元インフォシスCEOがITサービス業界に挑む新スタートアップを設立
サマリー
元インフォシスCEOのヴィシャル・シッカ氏が新たに設立したスタートアップHang Ten Systemsが、AIを活用したエンタープライズソフトウェアの開発を支援するサービスを提供します。3200万ドルのシード資金を調達し、シーメンスなどの顧客と協力しています。AIがITサービス業界に与える影響についての議論が高まる中、同社は急成長を目指しています。
本文
数十年にわたり、ITサービス企業は企業がエンタープライズソフトウェアのカスタマイズ、統合、維持管理などの技術タスクをアウトソースすることで数十億ドルを稼いできました。インドの大手企業インフォシスの元CEOであるヴィシャル・シッカ氏は、AIがその多くの作業を代替できると考えています。彼の新しいスタートアップ、Hang Ten Systemsは、メイフィールドが主導する3200万ドルのシードラウンドを調達したと水曜日に発表しました。アラムコ・ベンチャーズからの戦略的投資やエンジェル投資家の参加もありました。

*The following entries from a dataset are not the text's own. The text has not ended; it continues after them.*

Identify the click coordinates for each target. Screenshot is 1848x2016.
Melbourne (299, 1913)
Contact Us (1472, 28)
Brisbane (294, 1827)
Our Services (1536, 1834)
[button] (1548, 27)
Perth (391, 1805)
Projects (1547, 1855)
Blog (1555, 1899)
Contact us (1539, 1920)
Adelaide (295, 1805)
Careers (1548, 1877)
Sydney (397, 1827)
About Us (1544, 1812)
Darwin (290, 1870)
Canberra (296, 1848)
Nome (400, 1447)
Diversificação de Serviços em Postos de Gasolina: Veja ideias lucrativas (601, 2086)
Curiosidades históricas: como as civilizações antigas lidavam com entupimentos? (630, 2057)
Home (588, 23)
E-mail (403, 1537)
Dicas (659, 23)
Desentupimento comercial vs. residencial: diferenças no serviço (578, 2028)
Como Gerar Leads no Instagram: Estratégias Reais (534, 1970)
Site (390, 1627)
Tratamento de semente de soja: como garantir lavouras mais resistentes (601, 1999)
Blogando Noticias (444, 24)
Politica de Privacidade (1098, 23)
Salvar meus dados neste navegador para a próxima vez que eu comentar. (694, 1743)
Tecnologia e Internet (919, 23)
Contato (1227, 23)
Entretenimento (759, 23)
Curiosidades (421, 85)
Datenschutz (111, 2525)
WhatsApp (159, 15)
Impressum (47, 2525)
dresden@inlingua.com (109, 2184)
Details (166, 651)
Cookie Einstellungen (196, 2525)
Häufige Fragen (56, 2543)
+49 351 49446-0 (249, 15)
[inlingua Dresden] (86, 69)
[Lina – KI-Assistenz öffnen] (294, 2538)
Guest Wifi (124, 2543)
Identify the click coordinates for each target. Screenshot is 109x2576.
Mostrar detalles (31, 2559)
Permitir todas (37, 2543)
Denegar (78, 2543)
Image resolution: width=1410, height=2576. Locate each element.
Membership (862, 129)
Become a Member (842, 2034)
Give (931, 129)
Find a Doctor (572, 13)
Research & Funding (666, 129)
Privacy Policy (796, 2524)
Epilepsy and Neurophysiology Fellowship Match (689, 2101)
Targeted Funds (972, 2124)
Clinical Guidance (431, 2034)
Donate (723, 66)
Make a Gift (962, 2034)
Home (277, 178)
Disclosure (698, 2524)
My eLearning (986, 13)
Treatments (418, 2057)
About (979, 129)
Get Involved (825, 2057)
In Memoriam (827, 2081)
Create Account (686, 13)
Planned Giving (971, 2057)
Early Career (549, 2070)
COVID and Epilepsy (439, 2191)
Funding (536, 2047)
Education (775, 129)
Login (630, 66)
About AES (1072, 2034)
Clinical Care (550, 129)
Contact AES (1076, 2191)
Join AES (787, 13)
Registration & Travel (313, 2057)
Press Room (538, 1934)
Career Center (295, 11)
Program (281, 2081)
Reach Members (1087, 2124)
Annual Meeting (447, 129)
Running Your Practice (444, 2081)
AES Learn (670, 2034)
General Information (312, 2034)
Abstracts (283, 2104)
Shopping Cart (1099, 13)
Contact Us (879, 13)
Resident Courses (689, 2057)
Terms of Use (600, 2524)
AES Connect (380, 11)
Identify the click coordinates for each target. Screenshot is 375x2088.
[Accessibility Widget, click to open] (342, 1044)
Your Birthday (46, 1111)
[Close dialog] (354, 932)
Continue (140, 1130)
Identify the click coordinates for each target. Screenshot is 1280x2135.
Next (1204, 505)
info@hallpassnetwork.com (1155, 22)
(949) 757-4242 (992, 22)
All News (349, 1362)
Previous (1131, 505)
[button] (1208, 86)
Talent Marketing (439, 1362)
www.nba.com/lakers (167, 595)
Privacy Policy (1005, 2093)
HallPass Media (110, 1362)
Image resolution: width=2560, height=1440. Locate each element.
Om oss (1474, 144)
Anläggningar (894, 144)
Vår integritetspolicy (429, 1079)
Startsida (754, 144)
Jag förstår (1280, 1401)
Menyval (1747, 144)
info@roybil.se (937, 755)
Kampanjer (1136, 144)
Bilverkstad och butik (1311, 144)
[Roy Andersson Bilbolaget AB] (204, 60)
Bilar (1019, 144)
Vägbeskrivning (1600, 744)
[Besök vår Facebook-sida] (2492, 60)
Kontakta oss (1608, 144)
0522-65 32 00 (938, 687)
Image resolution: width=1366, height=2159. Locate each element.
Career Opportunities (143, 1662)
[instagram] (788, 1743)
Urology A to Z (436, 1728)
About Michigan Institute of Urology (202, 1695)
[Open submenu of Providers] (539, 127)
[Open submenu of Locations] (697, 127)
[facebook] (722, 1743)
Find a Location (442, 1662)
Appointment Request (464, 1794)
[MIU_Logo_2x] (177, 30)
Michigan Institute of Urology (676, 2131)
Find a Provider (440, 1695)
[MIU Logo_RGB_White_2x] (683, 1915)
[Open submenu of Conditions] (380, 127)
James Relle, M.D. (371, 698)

このスタートアップは、AI駆動の開発と自動化を使用して、企業がソフトウェアを継続的に構築、修正、運用するのを支援します。Hang Tenは、インフォシスを含むITサービス企業がAnthropicやOpenAIなどの企業との提携を通じてAIに適応しようと競争している市場に参入します。スタートアップの立ち上げは、AIが業界のアドレス可能市場を拡大するのか、エンタープライズソフトウェアの構築、維持、提供方法を根本的に変えるのかという議論が高まる中で行われています。明らかに、いくつかの企業は、SAPで12年間エンタープライズソフトウェアを構築し、後にオラクルの取締役を務めたシッカ氏のような経験豊富な人物からのAIサービスのアイデアを試すことに意欲的です。メイフィールドのマネージングパートナー、ナビン・チャッダ氏はTechCrunchに対し、同社は「ちょうど1ヶ月前に始まったばかり」で、すでに顧客がいると述べました。スタートアップは、シーメンス・ガメサ再生可能エネルギーやフレゼニウスなどの顧客とAIネイティブなプロジェクトの提供に取り組んでいます。シッカ氏は、Hang Tenが「私たちの人生で最も大きな波に乗る手助けをしている」と述べています。ベイエリアに本社を置くHang Tenは、顧客の需要に応えるために、デリバリー、エンジニアリング、営業、リーダーシップの各分野で採用を進めており、グローバルに複数の拠点を拡大する計画です。スタートアップの初期メンバーには、シッカ氏と長年にわたり共に働いてきた幹部が含まれており、彼らのLinkedInプロフィールによれば、共同創設者にはCTOのナビン・ブディラジャ氏、チーフデザインオフィサーのサンジェイ・ラジャゴパラン氏、シニアバイスプレジデントのタオ・リウ氏がいます。シッカ氏は2017年にインフォシスのCEOを辞任した後、VianAIを設立し、2019年に5000万ドルのシード資金を調達し、2021年にはソフトバンク・ビジョン・ファンド2が主導するラウンドで1億4000万ドルを調達しました。チャッダ氏は、Hang TenはVianAIとは異なる市場に焦点を当てていると述べています。VianAIは、企業が意思決定に人工知能を活用するためのエンタープライズAIアプリケーションや分析ツールに特化していました。一方、Hang Tenは、エージェントコード生成、再利用可能なAIスキル、ドメイン専門知識を中心に構築されたエンタープライズAIサービス会社と自称しています。メイフィールドは、シッカ氏のキャリア経験と、スタートアップのAIネイティブモデルが従来のサービス企業とは異なるスケールを持つと信じて、Hang Tenを支援しました。「従来のサービスは人員に応じて線形にスケールしますが、Hang Tenはプロジェクトごとにそのレバレッジが増えるように構築されています。」Hang Tenは、投資家がAIがITサービス業界の経済に与える影響について議論する中で登場しました。アナリストたちは、ITサービスがAIによる意味のある変革に直面する最初のセクターの一つであると主張しています。しかし、インフォシスの会長ナンダン・ニレカニ氏は、今週AIが業界のアドレス可能市場を拡大する可能性があると述べました。インフォシス自身も、AIを脅威ではなく機会として位置づけようとしており、今月投資家に対し「AIファーストサービス」が2030年までに3000億ドルから4000億ドルの市場を代表する可能性があると伝えています。この議論は、投資家が従来のITサービス企業の見通しを再評価する中で行われており、インフォシスの株価は今年35%以上下落しています。